— start of Data entries —

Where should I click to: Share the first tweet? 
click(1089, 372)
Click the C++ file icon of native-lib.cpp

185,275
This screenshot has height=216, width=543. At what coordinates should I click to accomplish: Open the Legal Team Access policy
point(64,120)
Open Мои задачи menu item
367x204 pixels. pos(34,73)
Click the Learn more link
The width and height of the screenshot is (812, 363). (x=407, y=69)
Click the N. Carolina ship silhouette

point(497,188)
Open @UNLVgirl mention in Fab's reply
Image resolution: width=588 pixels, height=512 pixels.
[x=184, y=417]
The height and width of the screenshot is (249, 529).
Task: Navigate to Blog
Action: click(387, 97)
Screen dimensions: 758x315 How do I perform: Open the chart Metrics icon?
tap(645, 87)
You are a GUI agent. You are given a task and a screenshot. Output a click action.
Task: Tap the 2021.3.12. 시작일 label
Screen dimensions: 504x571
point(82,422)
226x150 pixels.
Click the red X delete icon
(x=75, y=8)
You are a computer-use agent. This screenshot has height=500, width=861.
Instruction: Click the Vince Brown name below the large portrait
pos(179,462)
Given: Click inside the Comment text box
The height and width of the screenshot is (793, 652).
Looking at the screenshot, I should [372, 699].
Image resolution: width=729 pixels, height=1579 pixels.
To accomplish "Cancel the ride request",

— end of Data entries —

**Do this**
Reproduce all of the rows above, line for line and without any changes.

**Final result**
Where should I click to: Share the first tweet? 
click(1089, 372)
Click the C++ file icon of native-lib.cpp

185,275
This screenshot has height=216, width=543. At what coordinates should I click to accomplish: Open the Legal Team Access policy
point(64,120)
Open Мои задачи menu item
367x204 pixels. pos(34,73)
Click the Learn more link
The width and height of the screenshot is (812, 363). (x=407, y=69)
Click the N. Carolina ship silhouette

point(497,188)
Open @UNLVgirl mention in Fab's reply
Image resolution: width=588 pixels, height=512 pixels.
[x=184, y=417]
The height and width of the screenshot is (249, 529).
Task: Navigate to Blog
Action: click(387, 97)
Screen dimensions: 758x315 How do I perform: Open the chart Metrics icon?
tap(645, 87)
You are a GUI agent. You are given a task and a screenshot. Output a click action.
Task: Tap the 2021.3.12. 시작일 label
Screen dimensions: 504x571
point(82,422)
226x150 pixels.
Click the red X delete icon
(x=75, y=8)
You are a computer-use agent. This screenshot has height=500, width=861.
Instruction: Click the Vince Brown name below the large portrait
pos(179,462)
Given: Click inside the Comment text box
The height and width of the screenshot is (793, 652).
Looking at the screenshot, I should [372, 699].
Image resolution: width=729 pixels, height=1579 pixels.
To accomplish "Cancel the ride request",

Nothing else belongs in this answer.